Given below are three tips that will keep you on alert while you sign the dotted line on the loan agreement:
1. Conditions for Eligibility
The crude way of calculating an applicant’s eligibility for a loan is to calculate the CIBIL score for the loan. Secondly, the financial institutions generally limit the EMI (equated monthly installment) for the loan at 40 – 50% of the income of the applicant (basic sum + dearness allowance). Allowances and dearness are not included in this calculation. The eligibility of an applicant goes down further if the same has an outstanding loan from another bank or the same.
Some banks find it a turnoff if the applicant has a higher number of dependents on him/her. As per their policies, a higher number of dependents mean higher chances of failure to repay the loan amount.
The financial strength of an applicant also adds to the momentum for a successful loan application. Applicants who have a steady income source find it easier to get their loans sanctioned in no time. On top of that, the age of the applicant also dictates whether the bank will sanction the loan application or not.
2. The Loan Type
The type of loan dictates the base interest rate. If we consider home loans, there are two types of interest rates i.e., floating and fixed. If we emphasize on the type, the rate of interest in a fixed rate loan does not change with the fluctuations in the financial market. On the other hand, the rate of interest in a floating rate loan varies and fluctuates with the market conditions.

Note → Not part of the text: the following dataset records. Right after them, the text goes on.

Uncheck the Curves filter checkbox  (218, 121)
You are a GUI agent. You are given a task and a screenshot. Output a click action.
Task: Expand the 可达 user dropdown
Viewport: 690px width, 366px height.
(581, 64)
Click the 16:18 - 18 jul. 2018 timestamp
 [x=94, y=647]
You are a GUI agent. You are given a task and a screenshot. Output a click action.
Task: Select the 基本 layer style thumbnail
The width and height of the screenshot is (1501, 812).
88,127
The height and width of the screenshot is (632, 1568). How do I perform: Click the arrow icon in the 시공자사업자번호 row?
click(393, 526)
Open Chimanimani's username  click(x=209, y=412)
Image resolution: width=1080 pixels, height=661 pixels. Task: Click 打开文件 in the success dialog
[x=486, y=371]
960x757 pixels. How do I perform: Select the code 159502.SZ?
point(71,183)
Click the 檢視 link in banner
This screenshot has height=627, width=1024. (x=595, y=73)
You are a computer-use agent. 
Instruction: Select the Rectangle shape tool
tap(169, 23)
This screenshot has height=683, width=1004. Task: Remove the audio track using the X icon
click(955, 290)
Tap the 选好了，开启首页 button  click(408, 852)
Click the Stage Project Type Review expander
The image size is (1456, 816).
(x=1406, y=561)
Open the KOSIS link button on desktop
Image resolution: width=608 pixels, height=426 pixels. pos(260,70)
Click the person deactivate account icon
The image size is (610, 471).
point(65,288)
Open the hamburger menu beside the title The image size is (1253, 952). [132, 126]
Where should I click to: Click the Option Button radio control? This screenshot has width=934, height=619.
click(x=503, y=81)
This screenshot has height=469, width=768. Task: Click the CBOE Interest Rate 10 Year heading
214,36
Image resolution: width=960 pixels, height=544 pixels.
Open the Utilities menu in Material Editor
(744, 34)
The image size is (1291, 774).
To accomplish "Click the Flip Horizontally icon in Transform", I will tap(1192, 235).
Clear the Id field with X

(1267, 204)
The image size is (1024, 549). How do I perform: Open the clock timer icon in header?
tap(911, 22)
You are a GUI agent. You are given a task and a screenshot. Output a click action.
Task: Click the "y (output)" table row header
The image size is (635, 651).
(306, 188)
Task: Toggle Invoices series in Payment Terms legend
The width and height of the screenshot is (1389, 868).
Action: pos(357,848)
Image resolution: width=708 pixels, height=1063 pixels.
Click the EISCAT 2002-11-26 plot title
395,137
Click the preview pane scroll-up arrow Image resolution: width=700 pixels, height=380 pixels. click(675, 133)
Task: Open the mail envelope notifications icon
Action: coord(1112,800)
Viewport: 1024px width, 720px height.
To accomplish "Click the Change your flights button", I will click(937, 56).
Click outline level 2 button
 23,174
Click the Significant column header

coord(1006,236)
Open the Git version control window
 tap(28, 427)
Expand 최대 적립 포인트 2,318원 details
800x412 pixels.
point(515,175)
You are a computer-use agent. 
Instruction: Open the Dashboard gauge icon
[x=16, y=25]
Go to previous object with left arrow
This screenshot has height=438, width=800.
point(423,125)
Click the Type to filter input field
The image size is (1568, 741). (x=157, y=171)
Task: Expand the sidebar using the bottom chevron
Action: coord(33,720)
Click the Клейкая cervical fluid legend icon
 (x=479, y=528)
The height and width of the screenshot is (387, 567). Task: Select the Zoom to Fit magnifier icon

Depending on the type of loan the applicant chooses, the EMI either tends to remain constant or fluctuate with the changing market conditions. In case an applicant chooses a floating rate loan, the person may face a sudden spike in their EMI rates, although this varies from bank to bank.
3. The Loan Agreement
The loan agreement is the document that binds the applicant with the rules and regulations of the financial institution. The clauses of the contract often appear to the applicant as incomprehensible and can even conceal a few hidden details that need to be addressed with rigor. As per the usual understanding of the average Janes and Joes out there, the term ‘default’ is often comprehended as the inability of an applicant to pay their EMI on time. But the definition of the term ‘default’ is different for different banks and institutions. Some financial institutions define ‘default’ as the expiry of the applicant, getting a divorce from their spouse (in case of joint applications) or if the borrower is associated with any form of legal litigation.
It is evident from the above discussion that one should read the terms and conditions of the application before signing on the dotted line.